Rick Halprin, a mob lawyer who represented several Outfit members including Joey "The Clown" Lombardo at the 2007 so-called Family Secrets trial, died on Tuesday of
a self-inflicted gunshot at his condominium in Hyde Park as reported by Rosemary Regina Sobol for the Chicago Tribune. The 73-year-old was in financial ruin -- his body was discovered when authorities were serving an eviction notice -- and he endured constant pain from a Viet Nam war injury.
The man who was behind a shocking murder-suicide last year at a business meeting in a Queens hotel received $300,000 from a shell company in Cyprus which is at the center of a gambling and money laundering ring with ties to the Russian Mafia according to federal prosecutors as reported by Robert Gearty for the Daily News.
In May 2012 Gary L. Zalevsky shot Brian J. Weiss, and then turned the gun on himself at the Hilton Garden Inn near Kennedy Airport.
Federal prosecutors claim that one of the men who attended the business meeting and witnessed the murder-suicide is an unindicted co-conspirator of Anatoly Golubchik who was charged last month for his alleged role in a mob-tied poker ring for New York's rich and famous which laundered tens of millions of dollars through the Cyprus shell company.
The revelations were disclosed at a court hearing during which the feds unsuccessfully attempted to deny bail for Golubchik.
A twisted dirtbag who faced 10 years in prison for meth trafficking strapped on some bombs and blew himself up outside the Pennsylvania home of the man he believed was responsible for his arrest as reported by the Daily Mail. The vengeful tweaker died without getting any satisfaction as the purported snitch survived the attack although his home was levelled.

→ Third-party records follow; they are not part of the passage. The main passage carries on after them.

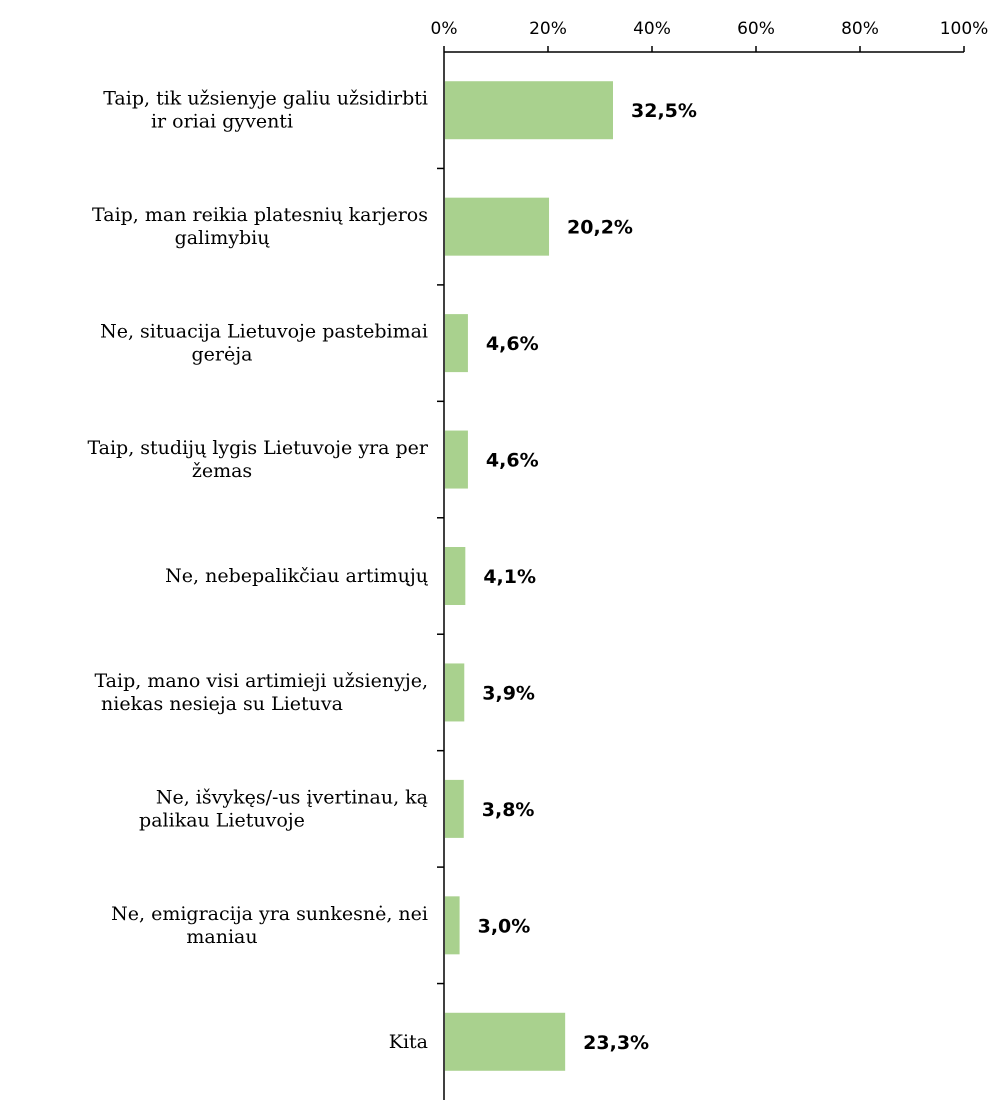 This screenshot has width=997, height=1104. What do you see at coordinates (504, 926) in the screenshot?
I see `data-label: 3,0%` at bounding box center [504, 926].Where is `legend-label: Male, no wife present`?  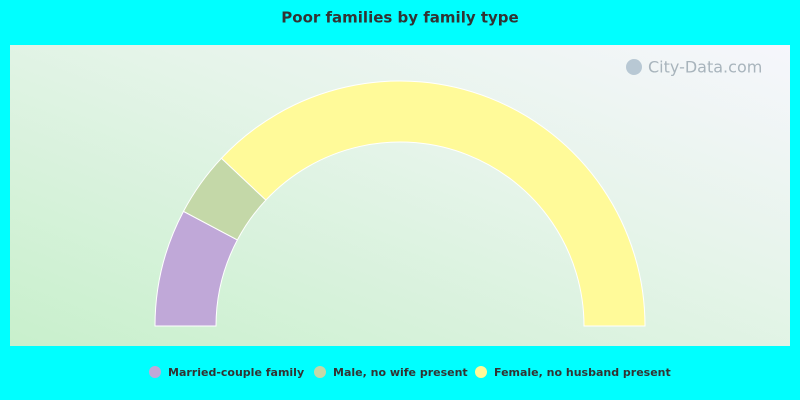 legend-label: Male, no wife present is located at coordinates (400, 372).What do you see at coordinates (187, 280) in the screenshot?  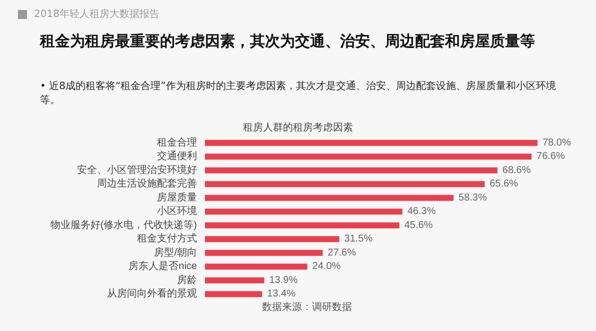 I see `y-tick-label: 房龄` at bounding box center [187, 280].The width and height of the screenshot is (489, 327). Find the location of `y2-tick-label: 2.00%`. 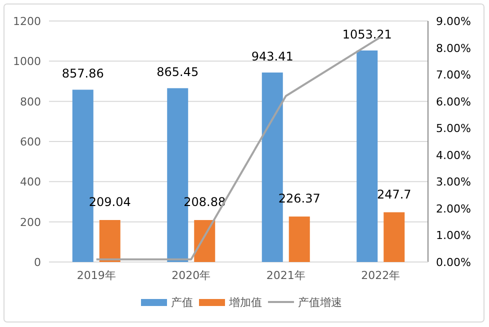

y2-tick-label: 2.00% is located at coordinates (454, 209).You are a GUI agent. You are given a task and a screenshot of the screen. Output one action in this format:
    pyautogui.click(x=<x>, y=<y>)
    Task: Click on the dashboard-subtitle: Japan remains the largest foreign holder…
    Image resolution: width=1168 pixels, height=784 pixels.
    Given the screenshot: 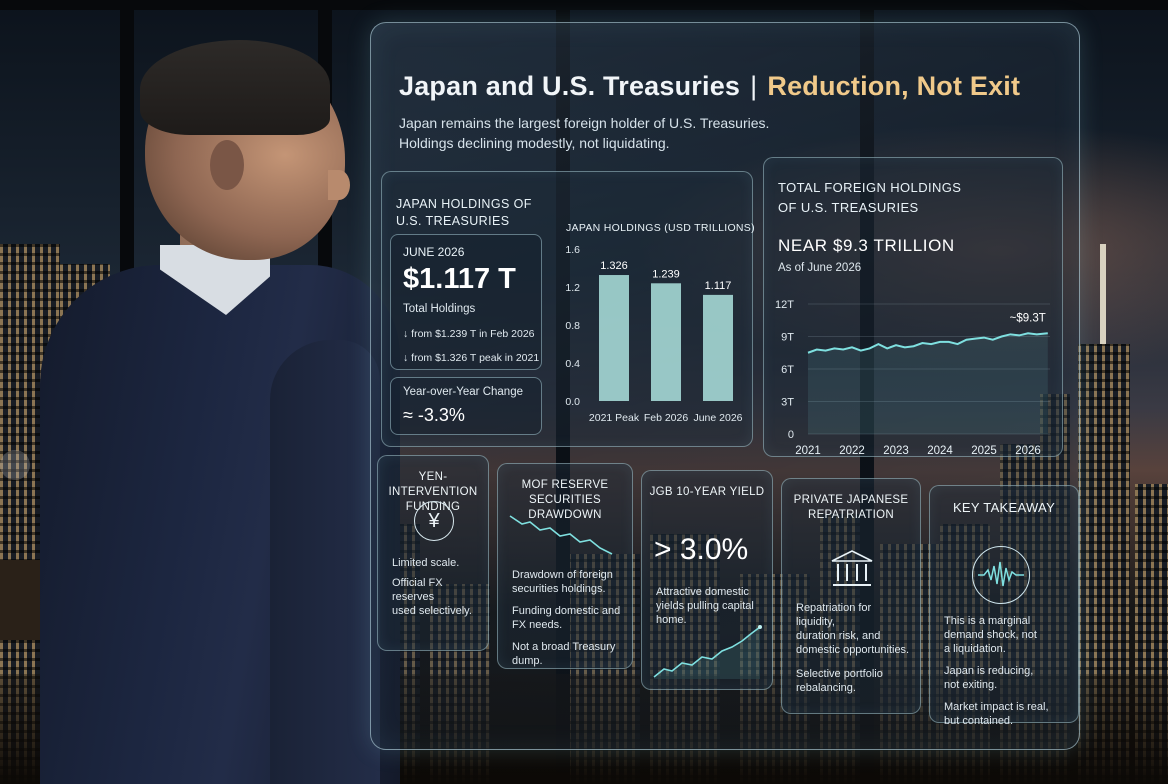 What is the action you would take?
    pyautogui.click(x=619, y=133)
    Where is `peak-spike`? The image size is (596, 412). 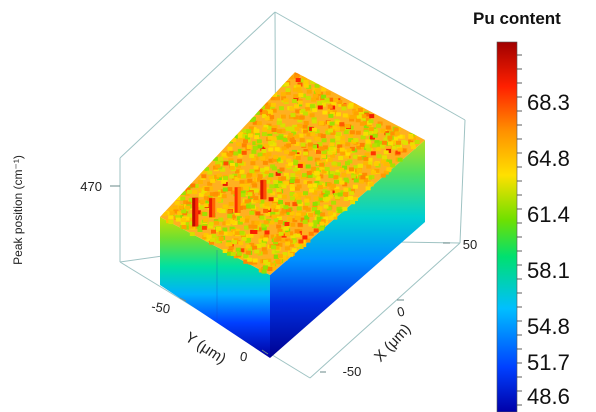 peak-spike is located at coordinates (212, 208).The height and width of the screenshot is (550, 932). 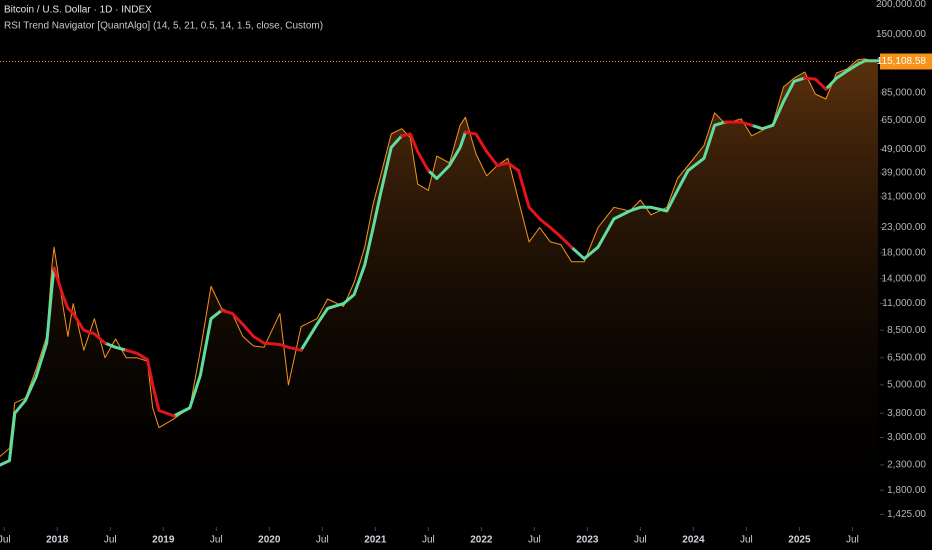 What do you see at coordinates (906, 386) in the screenshot?
I see `y-tick-label: 5,000.00` at bounding box center [906, 386].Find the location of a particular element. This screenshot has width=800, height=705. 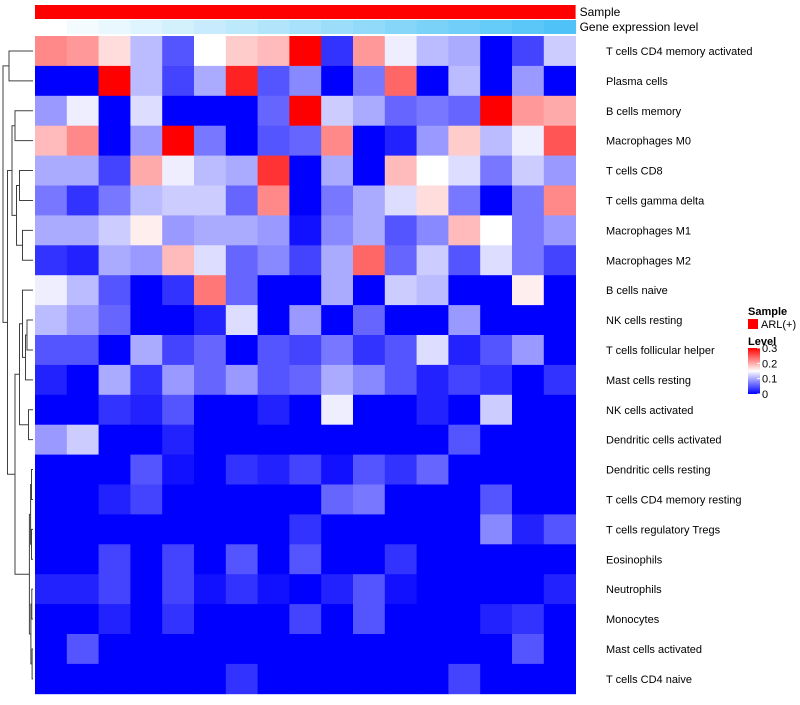

row-label: Monocytes is located at coordinates (633, 620).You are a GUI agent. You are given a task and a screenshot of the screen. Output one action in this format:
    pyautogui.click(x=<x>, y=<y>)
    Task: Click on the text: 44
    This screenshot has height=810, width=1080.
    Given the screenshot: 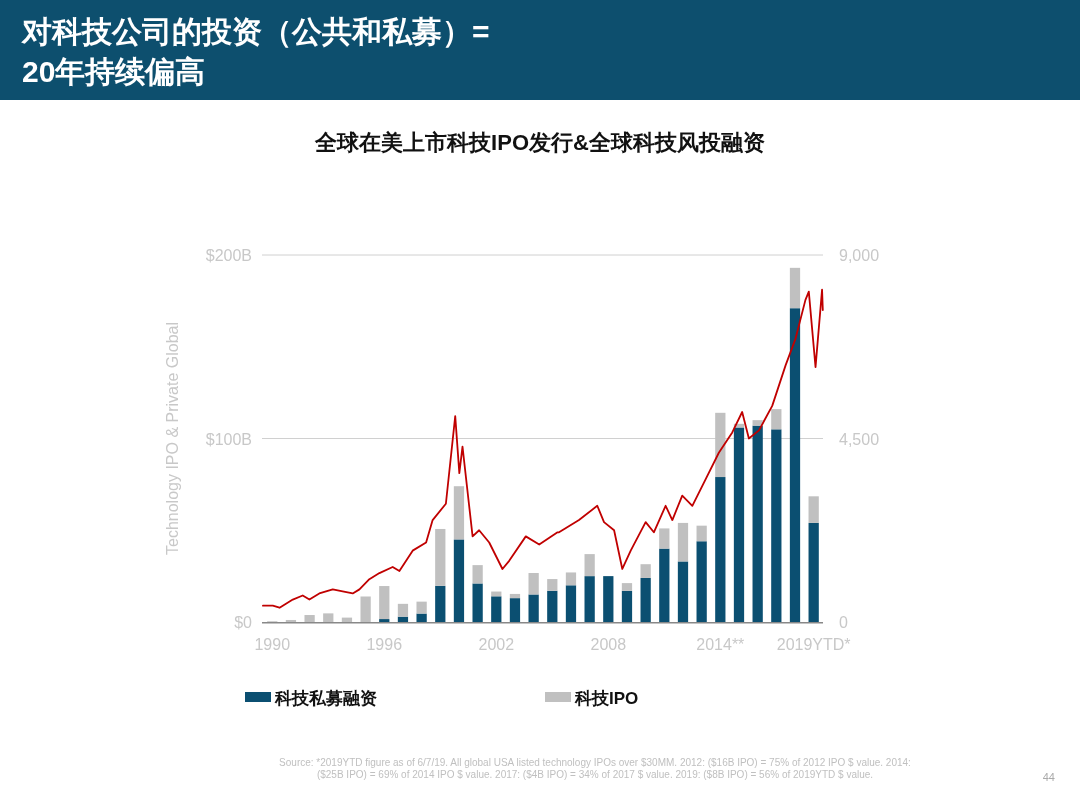 What is the action you would take?
    pyautogui.click(x=1048, y=777)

Three defendants -- Thomas Uva IV, John Colello and John Liquori -- pled guilty yesterday in a Hartford federal court for their roles in Fairfield County gambling rackets which the feds allege were controlled by the Gambino crime family as reported by Michael P. Mayko for the Connecticut Post.
The trio were among those arrested last June for their various alleged roles in taking sports bets through
offshore websites and running card clubs in Stamford and Hamden, and a dozen others -- including Dean DePreta and Richard Uva -- are slated for trial next month.
The feds busted the suspected operation with the cooperation of Gambino soldier Nicholas "Nicky Skins" Stefanelli who spent two years secretly recording his fellow reputed mobsters up and down the East Coast until committing suicide a year ago. Apparently the FBI has surveillance photos of Stefanelli with DePreta whom prosecutors allege runs the Gambino family's gambling operations in Fairfield County.
Apparently Joe Ligambi, the reputed boss of the Philly mob who will stand trial on racketeering charges this October, is quite the Chatty Cathy as reported by George Anastasia for The Inquirer: "secretly recorded conversations from a mob meeting at a New Jersey restaurant two years ago offer a rare opportunity to listen in as Ligambi breaks bread in a gossip-filled gabfest with several other mobsters."
The conversations were taped by Gambino soldier and government informant Nicholas "Nicky Skins" Stefanelli, and "it's Ligambi, in his own words, discussing the murderous and the mundane as the wine flowed during a five-hour luncheon meeting at La Griglia, a restaurant in Kenilworth."
A federal judge ruled that he will allow the tapes into evidence at trial but Nicky Skins won't be around to enjoy the show. Last year the 69-year-old Stefanelli took his own life in a hotel room with a drug overdose two days after whacking video poker machine vendor Joseph Rossi. Apparently, the bloody drama played out after Stefanelli developed remorse over wearing a wire for the
feds against his paisanos, and he blamed Rossi who previously snitched
for his predicament.
An Italian appellate court has affirmed the removal of three children from a family with reputed ties to the Bellocco clan from the 'Ndrangheta or Calabrian Mafia after their mother allegedly was pressured by relatives into committing suicide for becoming an informant as reported by Michael Day for The Independent: "the appeal judges spoke of the 'urgent need to remove the three children from the family setting permeated by underworld values, tribal loyalties and a distorted sense of honour and respect."